Well-meaning policy makers, as well as business leaders more concerned with competing in the global market, stress what the bureaucrats reduce to alphabet soup, called STEM -- Science, Technology, Engineering and Mathematics. No one doubts the importance of such skills, but man cannot live on bread alone, even if he designs and builds a better oven. "In the long run, America's true competitive edge," write Chester E. Finn and Diane Ravitch, both former assistant U.S. secretaries of education, "is not its technical prowess but its creativity, its imagination, its inventiveness, its people's capacity to devise new solutions, to innovate, to invest new organizational as well as technological forms, and to eke productivity gains out of what others see as static situations."

Reading skill alone doesn't necessarily contribute to deeper understanding. "Why is it that the more we emphasize reading in the early grades the less well our children read by the time they reach grade eight?" asks Core Knowledge Foundation founder E.D. Hirsch, who hits hard at the "knowledge deficit." Writing suffers, too.

The continuing popularity of Jane Austen's novels -- Hollywood can't get enough of them -- seems to be an anomaly. They're popular because audiences love the eloquent language and appreciate the author's critical eye, the irony and wit that make her sentences sparkle.

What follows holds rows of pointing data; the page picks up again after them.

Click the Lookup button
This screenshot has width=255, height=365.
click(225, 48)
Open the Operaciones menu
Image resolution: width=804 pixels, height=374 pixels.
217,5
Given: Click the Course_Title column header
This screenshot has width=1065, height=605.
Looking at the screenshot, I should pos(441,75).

These works are enriched by a moral core that emerges in the content of relationships, where action is determined by character. We can hope the movies Hollywood makes will take audiences back to the written word, to delve deeper into its riches.

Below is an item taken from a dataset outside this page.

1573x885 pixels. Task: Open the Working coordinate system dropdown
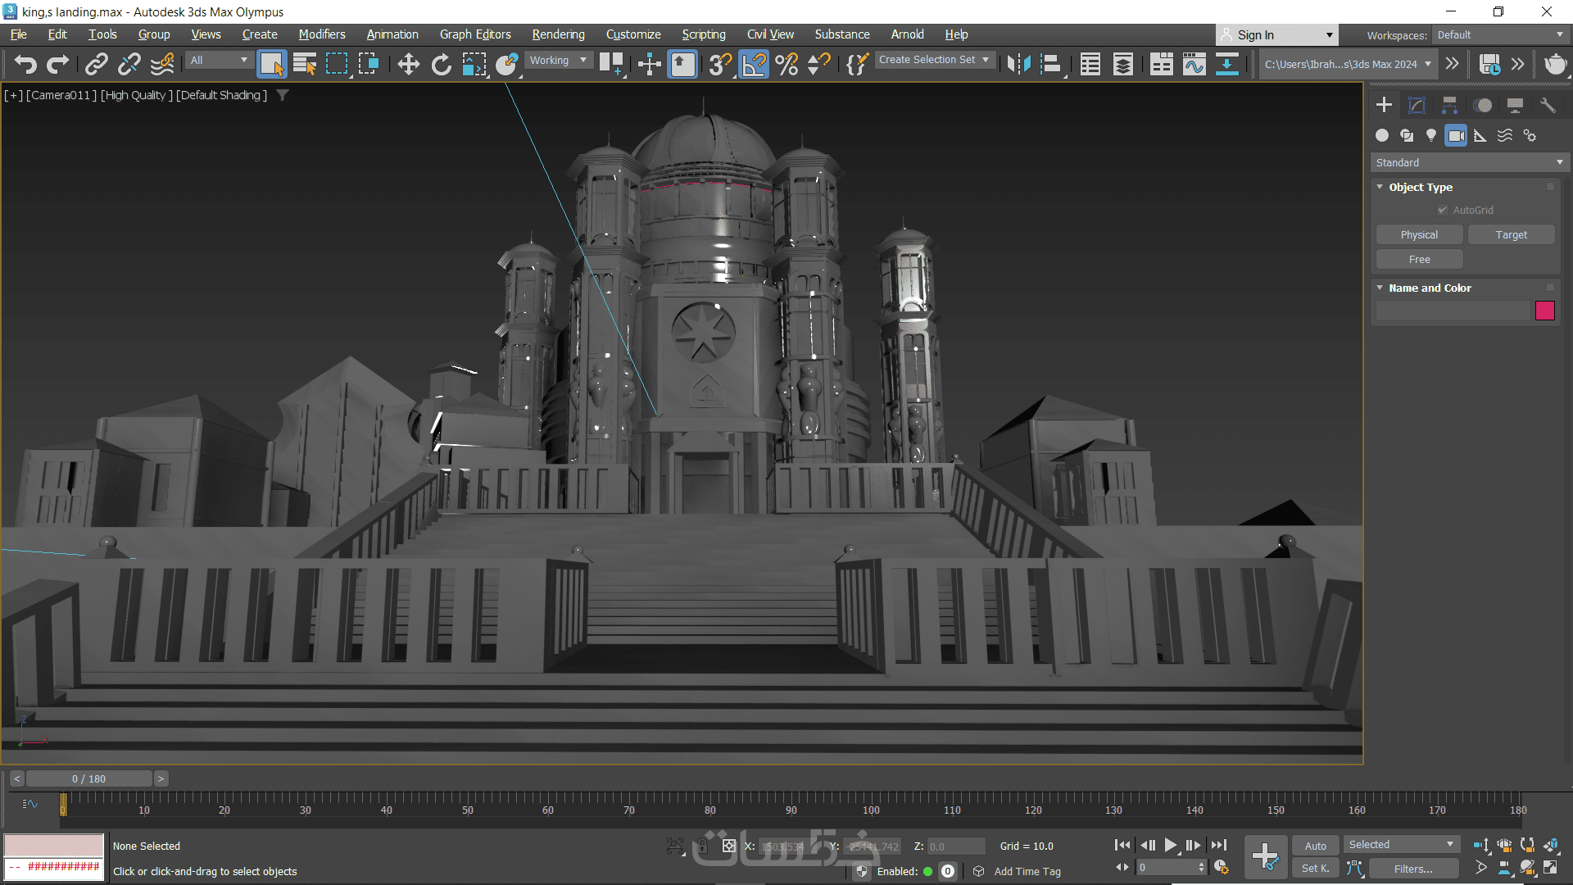558,60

There's a craving among both young and old today to understand a world enriched by fine writing and the arts, an expanded appreciation for what English poet Matthew Arnold described as "knowing the best which has been thought and uttered in the world." When my father, who never got past the eighth grade, took me to Florence years ago, he sat for an hour before Michelangelo's David, overwhelmed by its power, and lamented that he had not discovered it when he was younger. It's never too late to develop an appreciation, but a head start pays great dividends.

President Bush once described education as "the great civil rights issue of our time." He's right about that. The bias against the study of the liberal arts is another prejudice we can do without.